It is an absolute reality that Hong Kong has continued to operate effectively and efficiently as a separate customs territory after the handover of sovereignty on 1 July 1997.
This was said today (September 29, Washington time) by the Commissioner of Customs and Excise, Mr John Tsang Chun-wah, when delivering a speech on "Hong Kong - A Separate Customs Territory : A Myth or Reality?" at a luncheon organised by the New American Foundation in Washington, DC.
Mr Tsang is currently in the United States for a 10-day official visit.
He said that under the Basic Law of Hong Kong and the concept of the "one country, two systems", the people of Hong Kong enjoy a high degree of autonomy and independent executive, legislative and judicial powers, including that of final adjudication.
"In fact, we are able to manage everything for ourselves except for matter concerning foreign affairs and national defence which are the responsibilities of the Central People's Government," he added.
He went on to say that under Article 116 of the Basic Law, it is prescribed that "The Hong Kong Special Administration shall be a separate customs territory.".
"There have still been wild stories flying around in the international media that Hong Kong's economic autonomy has been greatly eroded, that the Beijing Government is interfering in Hong Kong's administration, that Hong Kong is the base of diversion for the PLA to smuggle controlled items into China and that Chinese owned firms in Hong Kong escape prosecution for gross criminal acts.
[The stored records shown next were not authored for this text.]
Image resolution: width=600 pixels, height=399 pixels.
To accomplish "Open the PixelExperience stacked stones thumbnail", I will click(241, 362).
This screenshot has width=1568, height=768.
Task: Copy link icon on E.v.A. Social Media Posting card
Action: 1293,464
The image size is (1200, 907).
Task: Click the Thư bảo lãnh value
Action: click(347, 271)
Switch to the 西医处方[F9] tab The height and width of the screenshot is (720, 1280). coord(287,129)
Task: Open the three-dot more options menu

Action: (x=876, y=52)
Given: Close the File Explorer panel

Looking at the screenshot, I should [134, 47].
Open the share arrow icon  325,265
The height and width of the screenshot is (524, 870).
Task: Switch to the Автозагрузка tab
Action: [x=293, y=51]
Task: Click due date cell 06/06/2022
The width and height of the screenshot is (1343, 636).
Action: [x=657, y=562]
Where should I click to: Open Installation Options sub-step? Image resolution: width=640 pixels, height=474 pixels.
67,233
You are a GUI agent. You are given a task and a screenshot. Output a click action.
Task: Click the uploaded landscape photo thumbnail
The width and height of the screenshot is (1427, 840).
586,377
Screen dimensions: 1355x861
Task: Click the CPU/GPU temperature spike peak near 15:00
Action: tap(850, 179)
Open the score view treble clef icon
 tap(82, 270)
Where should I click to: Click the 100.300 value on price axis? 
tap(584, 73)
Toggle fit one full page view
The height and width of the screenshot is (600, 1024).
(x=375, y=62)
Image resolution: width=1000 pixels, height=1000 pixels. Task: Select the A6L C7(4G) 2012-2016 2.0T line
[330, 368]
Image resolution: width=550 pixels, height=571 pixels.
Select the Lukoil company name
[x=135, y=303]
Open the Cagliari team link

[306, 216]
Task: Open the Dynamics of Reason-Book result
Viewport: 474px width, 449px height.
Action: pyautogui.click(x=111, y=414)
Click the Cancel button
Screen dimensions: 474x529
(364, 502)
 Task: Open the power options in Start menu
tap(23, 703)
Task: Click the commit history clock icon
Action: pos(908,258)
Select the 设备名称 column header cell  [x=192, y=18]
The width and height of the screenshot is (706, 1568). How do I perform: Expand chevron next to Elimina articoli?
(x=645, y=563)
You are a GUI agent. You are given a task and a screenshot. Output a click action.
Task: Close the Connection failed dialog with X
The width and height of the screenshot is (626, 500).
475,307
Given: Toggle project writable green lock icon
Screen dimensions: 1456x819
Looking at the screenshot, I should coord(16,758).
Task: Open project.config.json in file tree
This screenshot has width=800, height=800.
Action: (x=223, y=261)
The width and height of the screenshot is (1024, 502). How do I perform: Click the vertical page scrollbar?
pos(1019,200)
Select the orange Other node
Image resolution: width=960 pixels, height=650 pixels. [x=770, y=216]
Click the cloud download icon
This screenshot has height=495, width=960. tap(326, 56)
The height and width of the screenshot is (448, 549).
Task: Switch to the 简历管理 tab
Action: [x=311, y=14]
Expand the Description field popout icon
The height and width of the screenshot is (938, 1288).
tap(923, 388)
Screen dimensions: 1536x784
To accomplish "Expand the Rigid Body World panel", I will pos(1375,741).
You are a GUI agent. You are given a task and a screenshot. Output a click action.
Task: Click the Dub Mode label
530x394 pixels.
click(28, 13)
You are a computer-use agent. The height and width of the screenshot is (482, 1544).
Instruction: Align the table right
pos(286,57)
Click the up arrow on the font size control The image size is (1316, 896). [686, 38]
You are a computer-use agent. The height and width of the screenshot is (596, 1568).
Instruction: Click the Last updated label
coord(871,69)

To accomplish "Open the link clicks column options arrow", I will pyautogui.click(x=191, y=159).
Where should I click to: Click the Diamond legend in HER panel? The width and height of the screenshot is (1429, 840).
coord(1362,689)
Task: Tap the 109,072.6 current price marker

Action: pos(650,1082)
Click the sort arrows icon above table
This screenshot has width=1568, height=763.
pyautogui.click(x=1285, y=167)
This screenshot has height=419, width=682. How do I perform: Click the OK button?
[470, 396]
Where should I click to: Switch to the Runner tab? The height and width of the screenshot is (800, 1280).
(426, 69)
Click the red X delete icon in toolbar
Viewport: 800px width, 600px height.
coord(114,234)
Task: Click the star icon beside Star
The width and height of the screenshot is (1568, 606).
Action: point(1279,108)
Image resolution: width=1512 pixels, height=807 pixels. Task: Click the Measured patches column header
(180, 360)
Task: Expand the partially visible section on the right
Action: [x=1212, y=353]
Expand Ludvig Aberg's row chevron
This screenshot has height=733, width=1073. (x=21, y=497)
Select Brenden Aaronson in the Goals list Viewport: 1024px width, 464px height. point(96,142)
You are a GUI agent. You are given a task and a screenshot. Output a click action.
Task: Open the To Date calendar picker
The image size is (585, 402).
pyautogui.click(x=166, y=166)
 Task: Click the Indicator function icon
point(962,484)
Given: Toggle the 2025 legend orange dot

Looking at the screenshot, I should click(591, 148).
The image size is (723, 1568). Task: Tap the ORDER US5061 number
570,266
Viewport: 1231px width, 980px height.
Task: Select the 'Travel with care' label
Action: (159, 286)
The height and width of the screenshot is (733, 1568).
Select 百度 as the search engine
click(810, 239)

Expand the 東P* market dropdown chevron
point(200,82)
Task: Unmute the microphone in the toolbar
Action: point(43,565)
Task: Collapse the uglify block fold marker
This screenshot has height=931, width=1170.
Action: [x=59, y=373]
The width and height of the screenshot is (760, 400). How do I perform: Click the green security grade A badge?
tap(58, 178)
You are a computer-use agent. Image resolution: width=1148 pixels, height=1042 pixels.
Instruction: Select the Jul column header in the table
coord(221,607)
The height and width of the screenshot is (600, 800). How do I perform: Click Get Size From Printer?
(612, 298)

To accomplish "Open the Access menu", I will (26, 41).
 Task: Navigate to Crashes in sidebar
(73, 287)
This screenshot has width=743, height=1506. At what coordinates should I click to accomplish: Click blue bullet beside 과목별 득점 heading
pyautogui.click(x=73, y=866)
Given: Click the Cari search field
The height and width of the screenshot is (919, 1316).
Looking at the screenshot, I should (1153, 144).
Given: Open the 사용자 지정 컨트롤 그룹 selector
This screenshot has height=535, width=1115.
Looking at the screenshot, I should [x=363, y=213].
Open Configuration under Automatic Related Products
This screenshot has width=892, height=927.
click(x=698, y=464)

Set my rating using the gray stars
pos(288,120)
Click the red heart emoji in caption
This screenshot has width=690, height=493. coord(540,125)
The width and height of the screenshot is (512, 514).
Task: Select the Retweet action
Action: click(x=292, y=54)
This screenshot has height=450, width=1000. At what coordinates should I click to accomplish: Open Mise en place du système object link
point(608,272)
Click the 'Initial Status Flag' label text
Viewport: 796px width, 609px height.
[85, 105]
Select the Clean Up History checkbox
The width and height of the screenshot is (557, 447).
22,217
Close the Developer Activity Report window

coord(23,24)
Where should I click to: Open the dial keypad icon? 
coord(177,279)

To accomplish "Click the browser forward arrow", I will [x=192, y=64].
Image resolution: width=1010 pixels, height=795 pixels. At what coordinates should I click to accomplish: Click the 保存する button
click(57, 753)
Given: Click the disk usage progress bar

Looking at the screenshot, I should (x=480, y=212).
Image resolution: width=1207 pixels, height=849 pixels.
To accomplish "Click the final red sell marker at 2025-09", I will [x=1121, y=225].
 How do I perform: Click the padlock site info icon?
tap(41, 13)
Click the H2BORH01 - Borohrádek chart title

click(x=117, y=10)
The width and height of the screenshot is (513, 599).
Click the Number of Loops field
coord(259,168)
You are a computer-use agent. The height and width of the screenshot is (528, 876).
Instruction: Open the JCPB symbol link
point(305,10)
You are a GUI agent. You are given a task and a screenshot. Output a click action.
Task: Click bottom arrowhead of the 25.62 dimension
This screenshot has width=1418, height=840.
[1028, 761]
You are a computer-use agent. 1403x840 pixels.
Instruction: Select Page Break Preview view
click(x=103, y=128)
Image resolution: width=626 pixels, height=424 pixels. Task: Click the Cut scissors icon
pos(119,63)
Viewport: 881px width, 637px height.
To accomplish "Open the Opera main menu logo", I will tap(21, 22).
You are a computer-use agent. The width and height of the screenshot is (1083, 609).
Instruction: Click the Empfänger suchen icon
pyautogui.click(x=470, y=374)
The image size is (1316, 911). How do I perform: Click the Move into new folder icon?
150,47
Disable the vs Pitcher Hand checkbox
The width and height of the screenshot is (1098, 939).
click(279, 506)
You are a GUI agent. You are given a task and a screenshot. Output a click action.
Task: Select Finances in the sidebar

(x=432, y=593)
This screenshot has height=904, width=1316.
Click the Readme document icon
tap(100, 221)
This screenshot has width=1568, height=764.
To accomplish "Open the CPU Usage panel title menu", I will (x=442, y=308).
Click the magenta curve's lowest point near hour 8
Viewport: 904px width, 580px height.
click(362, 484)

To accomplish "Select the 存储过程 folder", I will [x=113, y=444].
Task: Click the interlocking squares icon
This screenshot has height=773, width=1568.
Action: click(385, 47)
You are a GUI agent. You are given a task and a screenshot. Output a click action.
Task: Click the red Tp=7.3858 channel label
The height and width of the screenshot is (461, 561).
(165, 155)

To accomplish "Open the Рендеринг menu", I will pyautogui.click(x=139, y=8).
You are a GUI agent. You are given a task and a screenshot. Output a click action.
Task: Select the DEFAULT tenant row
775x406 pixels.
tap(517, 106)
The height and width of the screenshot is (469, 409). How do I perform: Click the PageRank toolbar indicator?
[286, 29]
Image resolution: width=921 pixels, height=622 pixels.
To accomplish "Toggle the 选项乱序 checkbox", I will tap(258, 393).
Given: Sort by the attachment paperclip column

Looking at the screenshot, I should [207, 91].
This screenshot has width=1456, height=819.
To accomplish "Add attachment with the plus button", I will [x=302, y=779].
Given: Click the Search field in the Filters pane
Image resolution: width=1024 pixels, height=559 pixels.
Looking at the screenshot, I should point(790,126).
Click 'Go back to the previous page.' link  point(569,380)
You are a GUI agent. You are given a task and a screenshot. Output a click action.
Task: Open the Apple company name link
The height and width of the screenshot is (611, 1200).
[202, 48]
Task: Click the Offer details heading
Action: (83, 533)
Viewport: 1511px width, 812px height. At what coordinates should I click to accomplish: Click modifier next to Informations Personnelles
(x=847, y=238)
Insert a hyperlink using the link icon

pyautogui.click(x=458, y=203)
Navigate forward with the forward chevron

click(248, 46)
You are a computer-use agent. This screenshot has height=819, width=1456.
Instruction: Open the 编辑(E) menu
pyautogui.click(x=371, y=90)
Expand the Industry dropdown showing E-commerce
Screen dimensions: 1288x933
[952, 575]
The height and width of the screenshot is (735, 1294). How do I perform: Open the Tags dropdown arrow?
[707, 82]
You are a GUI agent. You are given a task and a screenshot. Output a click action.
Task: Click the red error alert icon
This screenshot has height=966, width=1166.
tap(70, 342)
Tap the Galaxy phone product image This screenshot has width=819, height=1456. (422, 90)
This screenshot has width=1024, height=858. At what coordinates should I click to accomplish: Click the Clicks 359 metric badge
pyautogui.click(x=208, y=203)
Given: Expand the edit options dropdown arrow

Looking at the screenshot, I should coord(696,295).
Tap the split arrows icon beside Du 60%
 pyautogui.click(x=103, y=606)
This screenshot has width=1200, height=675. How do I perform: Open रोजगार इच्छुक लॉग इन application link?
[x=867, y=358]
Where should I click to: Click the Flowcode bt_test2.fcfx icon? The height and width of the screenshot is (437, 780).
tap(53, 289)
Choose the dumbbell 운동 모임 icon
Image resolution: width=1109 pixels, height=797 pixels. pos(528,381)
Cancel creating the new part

These are myths, absolutely ridiculous fabrications, created out of ignorance of the reality and misconception of the actual situation in Hong Kong," he said.
Mr Tsang explained that the Customs had played the role in maintaining Hong Kong's status as a separate customs territory in three areas, namely boundary enforcement, control of strategic commodities and participation in international organisations.
"On boundary enforcement, we have a renowned import and export regulatory regime with good control over passengers and cargoes entering and leaving Hong Kong."
"We are doing a great deal of work now to facilitate the movement of people and goods, but we will not be doing that at the expense of enforcement," he said.
The Hong Kong Customs is employing a risk management approach to make it easy for the flow of all the legitimate trade, and focus instead the resources on the very small proportion of illicit business.
"All cargoes, mail and parcels, passengers and carriers entering or leaving Hong Kong by air, sea or land routes are subject to Customs inspection and clearance," he stressed.
He added that the Customs had been maintaining close cooperation with its overseas counterparts and other law enforcement agencies, especially its counterparts on the Mainland, to enhance the effectiveness of the control system.
Turning to the control of strategic commodities, Mr Tsang said that Hong Kong continued to operate a world class system of control which had been commended by all the key players of strategic export control regimes, including the United States administration.
"The totality of our control system on strategic commodities focuses not just on the entry and exit points, but in fact also on the monitoring of sensitive goods in transit, the disposal of strategic commodities after importation and re-export of goods which are required to be supported by authorisation from source countries," he explained.
The Central People's Government of China was totally supportive of Hong Kong's special status and had stated clearly that all state organs in Hong Kong had to abide by the Basic Law and all Hong Kong laws, Mr Tsang elaborated.
On the participation in international organisations, Mr Tsang said, "Hong Kong is a founding member of the World Trade Organisation serving under the name of "Hong Kong, China", having been a member of the GATT for some years. This position will not change even with the entry of China into the world body."
"We will continue to operate as we have always done so, autonomously and in a way that would protect our interest," he said.
"We are also a member of the World Customs Organisation for many years, and this year we have been elected to be the Vice-Chairman responsible for the coordination of activities in our region which includes China. This is another good example that we are operating as a separate customs entity," he said.
Mr Tsang reiterated that the principles of the "one country, two systems" concept has successfully provided Hong Kong with the high degree of autonomy that has enabled the continuation of our status as an independent customs territory.
"As the Commissioner of the Hong Kong Customs, I can assure you that we are continuing to operate as an independent customs territory. We will continue to strive to uphold Hong Kong's trading integrity and safeguard the faithful implementation of the "one country, two systems" concept," he stressed.